Investing/Strategies / Bonds & Fixed Income Investments


Subject:  Re: DBLTX Date:  11/29/2011  7:57 PM
Author:  charliebonds Number:  33494 of 36508

I want to thank you fellas for the input. I may not own DBLTX forever, but the fund looks like an acceptable risk as a place to hold some cash.


You're doing just fine. Don't under-estimate the courage and shrewdness it took for you to buy DBLTX, which was an unknown entity when you got in and lacking enough of a track record to have earned much attention from a fund-rating shop like Morningstar, much less a retrospective seal of approval (disapproval) via a "stars" ranking. Your entry suggests that you're able to do sufficient due-diligence and to act on your own ideas. Said another way, you put on a position, and it's working. Take the credit due you.

I understand only a little about the bond market, and I have no confidence in buying individual bonds in this market.

In buying DBLTX, you weren't making a bond market bet. Instead, you were betting that a pair of fund managers who had specialized bond market experience could make you some money. That's a very different bet, and, probably, a far easier one for most investors to make. In short, if you don't know horses, then bet on the jockey, which suggests a way to ease into bond investing. Look for other managers who can offer you an edge over trying to do it yourself. Gundlach and Barach offer that. I'd suggest Fuss and Gaffney (of Loomis Sayles) are another good pair who are thoughtful, experienced, disciplined, and who serve their shareholders well. The other tact one could take to gain bond market exposure is to index. But implementing that gig requires more of a selling discipline than most investors are willing to put together for themselves, and that's why some of us prefer to own our own bonds. We can sit out market price fluctuations.

Wish I was as smart as Charlie in 2008 and 2009 when he bought in at the right price.

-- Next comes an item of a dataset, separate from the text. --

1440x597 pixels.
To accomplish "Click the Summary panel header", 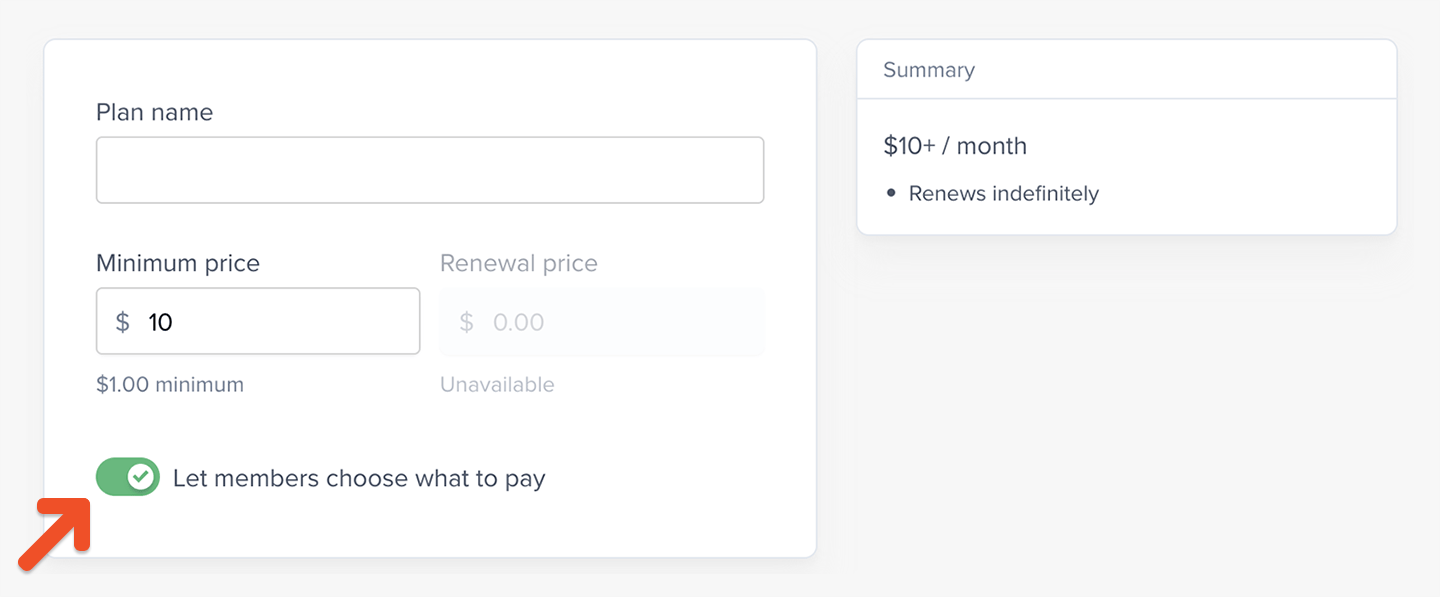I will [x=929, y=70].
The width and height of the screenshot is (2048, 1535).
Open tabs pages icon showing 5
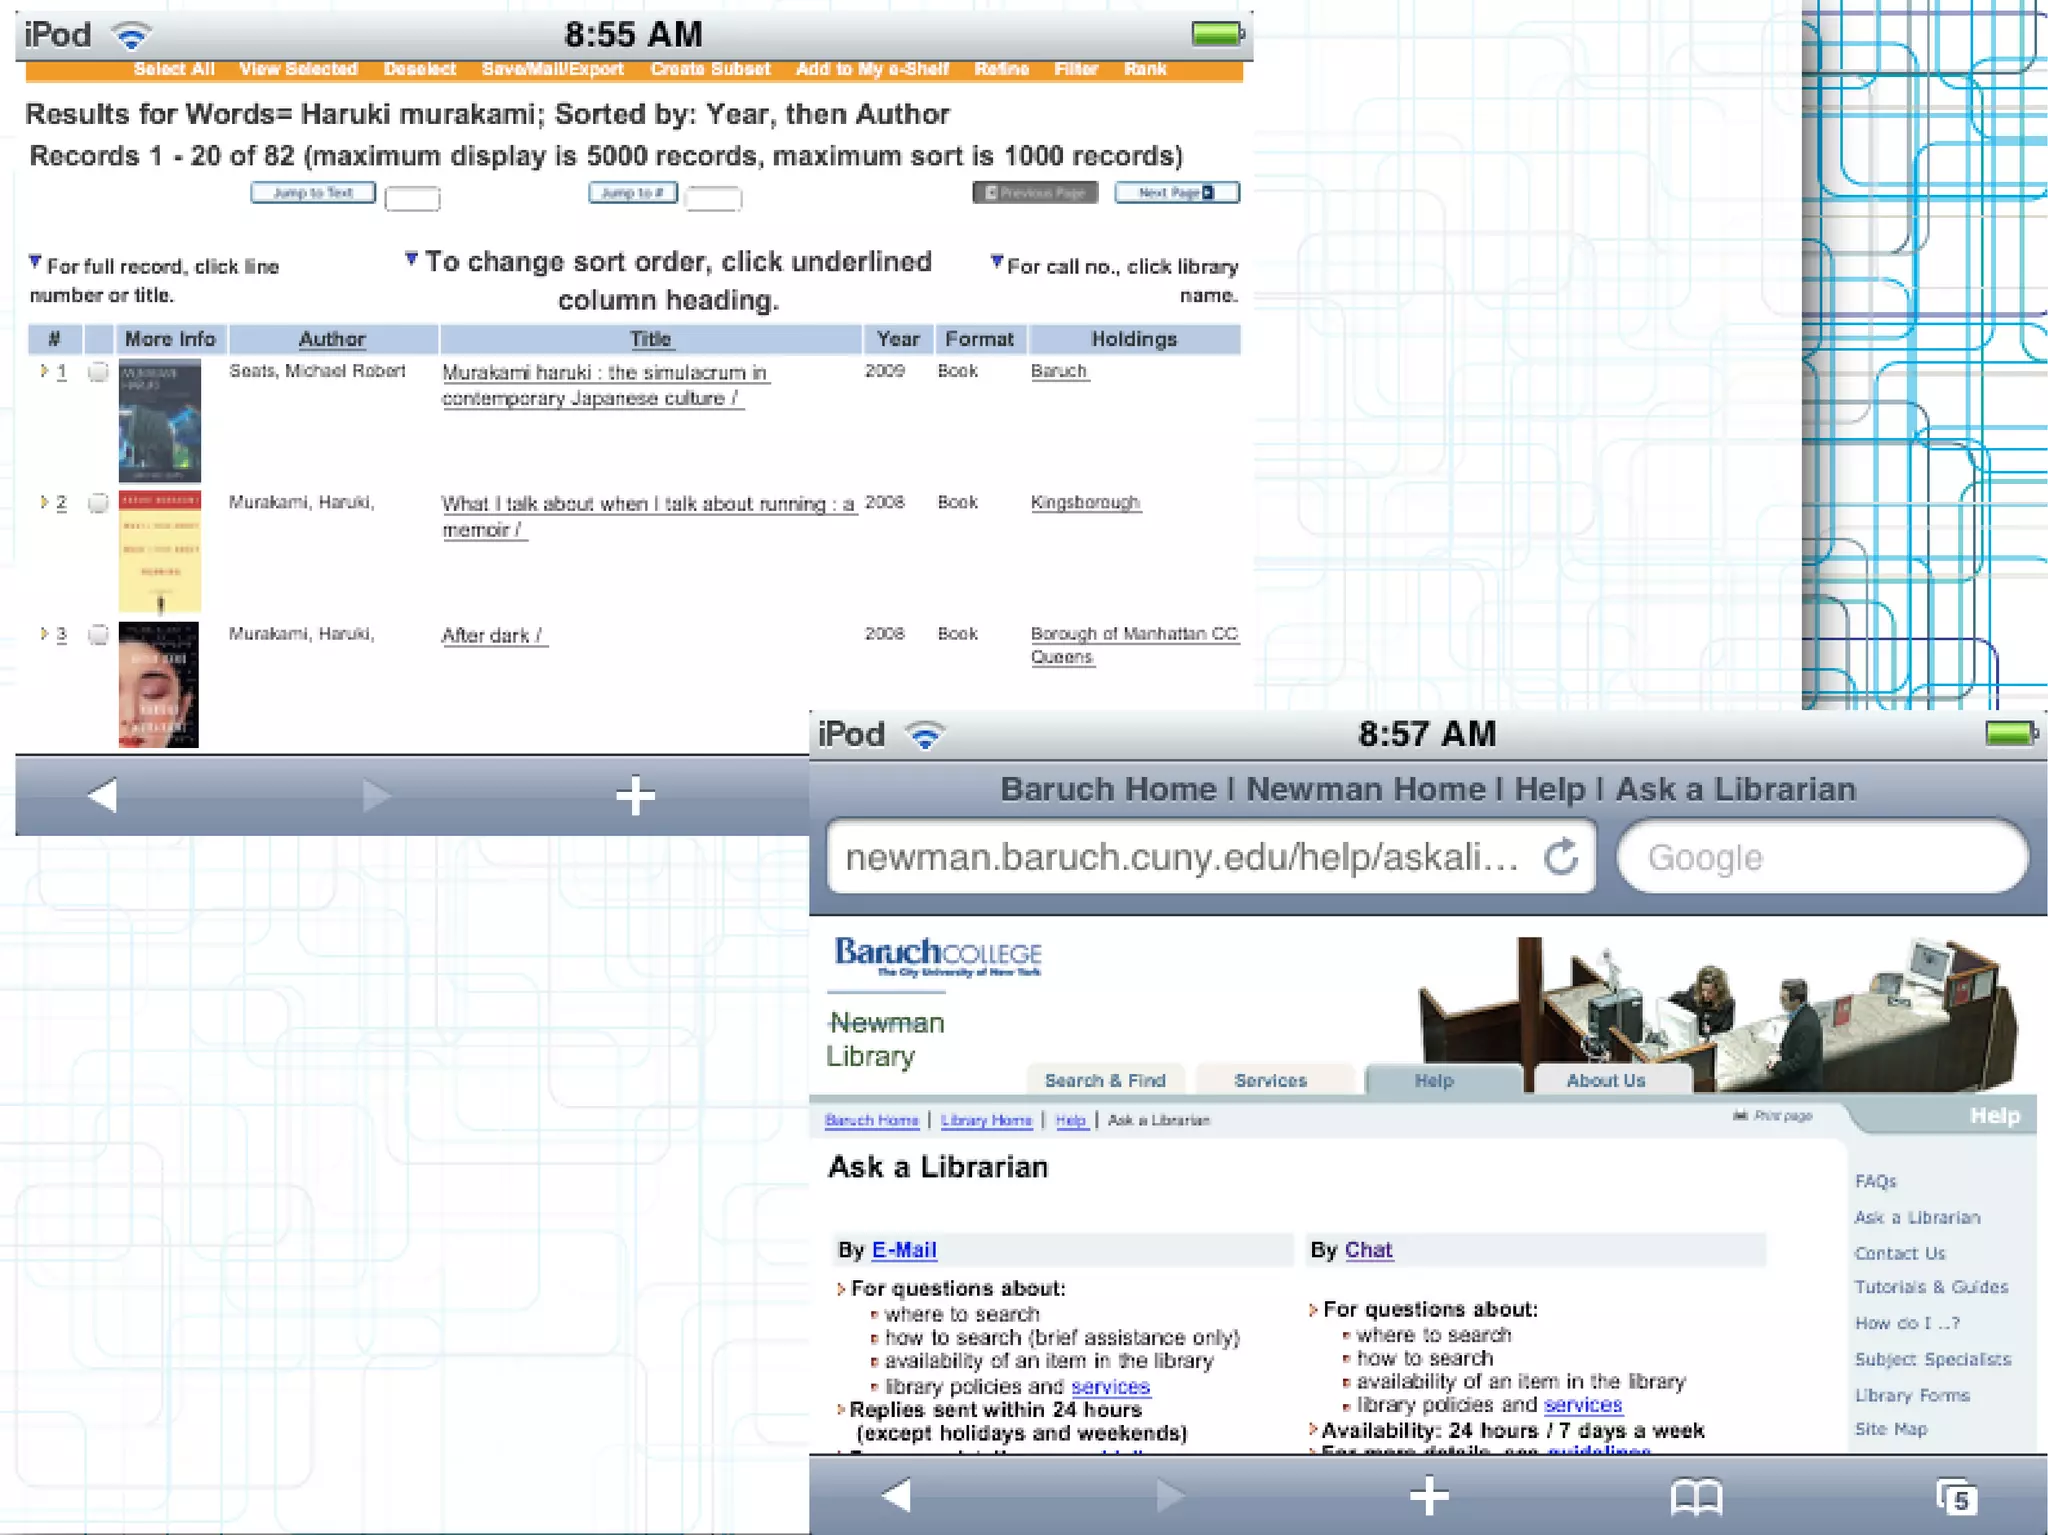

Don't be wishing for something that isn't true. 2008 was a tough year for me, and I got killed. In 2009, I was as scared as anyone else and saw no reason prices couldn't have rolled over and begun a second leg down. But I also knew that if I wanted to call myself a value investor, I had to be in there buying, or at least nibbling on the discounts being created. It was no different in 2010, and it hasn't been any different this year. YTD, I've put on 89 new positions. In fact, two more just this morning. So there's stuff out there that could be and maybe even should be bought *provided* the buys are consistent with one's method and discipline.

That's the rub. At a typical thousand bucks a whack to get in, and with a need to carrying upwards of at least 50 positions so as to get exposures to individual issuers down to a reasonable size, and with the work required to put on even 2-4 new positions a week, most investors have neither the time, interest, nor money to do individual bonds better than what they can buy right off the shelf with a fund. But if learning a bit about the bond market interests you, then wander over to Investopedia and start poking around. Their coverage is both in-depth and accessible. Then set up at account at E*Trade or Zions and start putting in screen time. This stuff's not rocket science, and anyone who can buy their own stocks in a responsible manner can buy their own bonds.